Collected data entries
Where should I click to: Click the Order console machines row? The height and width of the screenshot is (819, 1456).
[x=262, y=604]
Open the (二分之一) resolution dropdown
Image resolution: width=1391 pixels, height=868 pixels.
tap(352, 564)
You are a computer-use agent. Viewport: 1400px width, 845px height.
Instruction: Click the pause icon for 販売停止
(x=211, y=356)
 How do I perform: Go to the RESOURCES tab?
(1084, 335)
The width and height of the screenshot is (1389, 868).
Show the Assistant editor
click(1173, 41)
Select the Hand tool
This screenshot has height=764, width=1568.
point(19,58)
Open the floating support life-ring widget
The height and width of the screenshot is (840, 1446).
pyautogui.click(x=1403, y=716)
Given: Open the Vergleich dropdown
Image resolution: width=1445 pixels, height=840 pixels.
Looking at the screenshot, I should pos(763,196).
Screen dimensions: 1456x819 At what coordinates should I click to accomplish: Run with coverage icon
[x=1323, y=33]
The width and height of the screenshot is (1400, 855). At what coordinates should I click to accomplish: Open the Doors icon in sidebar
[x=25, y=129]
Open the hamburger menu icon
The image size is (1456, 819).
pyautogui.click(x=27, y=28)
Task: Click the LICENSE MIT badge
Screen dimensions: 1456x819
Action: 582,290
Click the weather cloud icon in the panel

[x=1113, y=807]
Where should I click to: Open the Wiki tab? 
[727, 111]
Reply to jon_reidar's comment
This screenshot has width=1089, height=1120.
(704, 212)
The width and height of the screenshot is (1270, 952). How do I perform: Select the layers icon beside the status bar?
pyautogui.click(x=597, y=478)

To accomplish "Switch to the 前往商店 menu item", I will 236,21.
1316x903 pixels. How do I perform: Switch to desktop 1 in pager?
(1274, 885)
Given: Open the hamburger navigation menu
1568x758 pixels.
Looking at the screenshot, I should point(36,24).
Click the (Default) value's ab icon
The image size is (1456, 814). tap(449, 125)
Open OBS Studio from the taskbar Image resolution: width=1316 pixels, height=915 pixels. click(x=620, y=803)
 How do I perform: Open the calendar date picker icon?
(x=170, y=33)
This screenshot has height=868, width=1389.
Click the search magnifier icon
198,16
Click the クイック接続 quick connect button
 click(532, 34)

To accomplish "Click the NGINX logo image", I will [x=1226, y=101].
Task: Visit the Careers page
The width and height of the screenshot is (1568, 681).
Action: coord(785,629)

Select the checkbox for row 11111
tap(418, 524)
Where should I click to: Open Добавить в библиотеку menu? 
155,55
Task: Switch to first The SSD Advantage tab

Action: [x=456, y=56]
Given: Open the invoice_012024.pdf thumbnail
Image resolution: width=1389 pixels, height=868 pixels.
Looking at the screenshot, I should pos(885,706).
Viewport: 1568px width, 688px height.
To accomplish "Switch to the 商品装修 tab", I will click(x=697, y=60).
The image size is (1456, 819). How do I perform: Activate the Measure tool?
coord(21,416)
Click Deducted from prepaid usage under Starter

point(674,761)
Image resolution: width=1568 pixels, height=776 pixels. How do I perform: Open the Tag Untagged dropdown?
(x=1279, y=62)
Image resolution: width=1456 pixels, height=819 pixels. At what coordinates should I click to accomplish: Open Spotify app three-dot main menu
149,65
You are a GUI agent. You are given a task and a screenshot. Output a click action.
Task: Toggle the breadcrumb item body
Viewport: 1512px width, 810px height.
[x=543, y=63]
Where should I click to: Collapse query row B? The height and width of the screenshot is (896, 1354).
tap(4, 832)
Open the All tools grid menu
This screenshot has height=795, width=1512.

- **What the task asks**: Copy the records above, keeping every word the same.

- **Finished task**:
Where should I click to: Click the Order console machines row? The height and width of the screenshot is (819, 1456).
[x=262, y=604]
Open the (二分之一) resolution dropdown
Image resolution: width=1391 pixels, height=868 pixels.
tap(352, 564)
You are a computer-use agent. Viewport: 1400px width, 845px height.
Instruction: Click the pause icon for 販売停止
(x=211, y=356)
 How do I perform: Go to the RESOURCES tab?
(1084, 335)
The width and height of the screenshot is (1389, 868).
Show the Assistant editor
click(1173, 41)
Select the Hand tool
This screenshot has height=764, width=1568.
point(19,58)
Open the floating support life-ring widget
The height and width of the screenshot is (840, 1446).
pyautogui.click(x=1403, y=716)
Given: Open the Vergleich dropdown
Image resolution: width=1445 pixels, height=840 pixels.
Looking at the screenshot, I should pos(763,196).
Screen dimensions: 1456x819 At what coordinates should I click to accomplish: Run with coverage icon
[x=1323, y=33]
The width and height of the screenshot is (1400, 855). At what coordinates should I click to accomplish: Open the Doors icon in sidebar
[x=25, y=129]
Open the hamburger menu icon
The image size is (1456, 819).
pyautogui.click(x=27, y=28)
Task: Click the LICENSE MIT badge
Screen dimensions: 1456x819
Action: 582,290
Click the weather cloud icon in the panel

[x=1113, y=807]
Where should I click to: Open the Wiki tab? 
[727, 111]
Reply to jon_reidar's comment
This screenshot has width=1089, height=1120.
(704, 212)
The width and height of the screenshot is (1270, 952). How do I perform: Select the layers icon beside the status bar?
pyautogui.click(x=597, y=478)

To accomplish "Switch to the 前往商店 menu item", I will 236,21.
1316x903 pixels. How do I perform: Switch to desktop 1 in pager?
(1274, 885)
Given: Open the hamburger navigation menu
1568x758 pixels.
Looking at the screenshot, I should point(36,24).
Click the (Default) value's ab icon
The image size is (1456, 814). tap(449, 125)
Open OBS Studio from the taskbar Image resolution: width=1316 pixels, height=915 pixels. click(x=620, y=803)
 How do I perform: Open the calendar date picker icon?
(x=170, y=33)
This screenshot has height=868, width=1389.
Click the search magnifier icon
198,16
Click the クイック接続 quick connect button
 click(532, 34)

To accomplish "Click the NGINX logo image", I will [x=1226, y=101].
Task: Visit the Careers page
The width and height of the screenshot is (1568, 681).
Action: coord(785,629)

Select the checkbox for row 11111
tap(418, 524)
Where should I click to: Open Добавить в библиотеку menu? 
155,55
Task: Switch to first The SSD Advantage tab

Action: [x=456, y=56]
Given: Open the invoice_012024.pdf thumbnail
Image resolution: width=1389 pixels, height=868 pixels.
Looking at the screenshot, I should pos(885,706).
Viewport: 1568px width, 688px height.
To accomplish "Switch to the 商品装修 tab", I will click(x=697, y=60).
The image size is (1456, 819). How do I perform: Activate the Measure tool?
coord(21,416)
Click Deducted from prepaid usage under Starter

point(674,761)
Image resolution: width=1568 pixels, height=776 pixels. How do I perform: Open the Tag Untagged dropdown?
(x=1279, y=62)
Image resolution: width=1456 pixels, height=819 pixels. At what coordinates should I click to accomplish: Open Spotify app three-dot main menu
149,65
You are a GUI agent. You are given a task and a screenshot. Output a click action.
Task: Toggle the breadcrumb item body
Viewport: 1512px width, 810px height.
[x=543, y=63]
Where should I click to: Collapse query row B? The height and width of the screenshot is (896, 1354).
tap(4, 832)
Open the All tools grid menu
This screenshot has height=795, width=1512.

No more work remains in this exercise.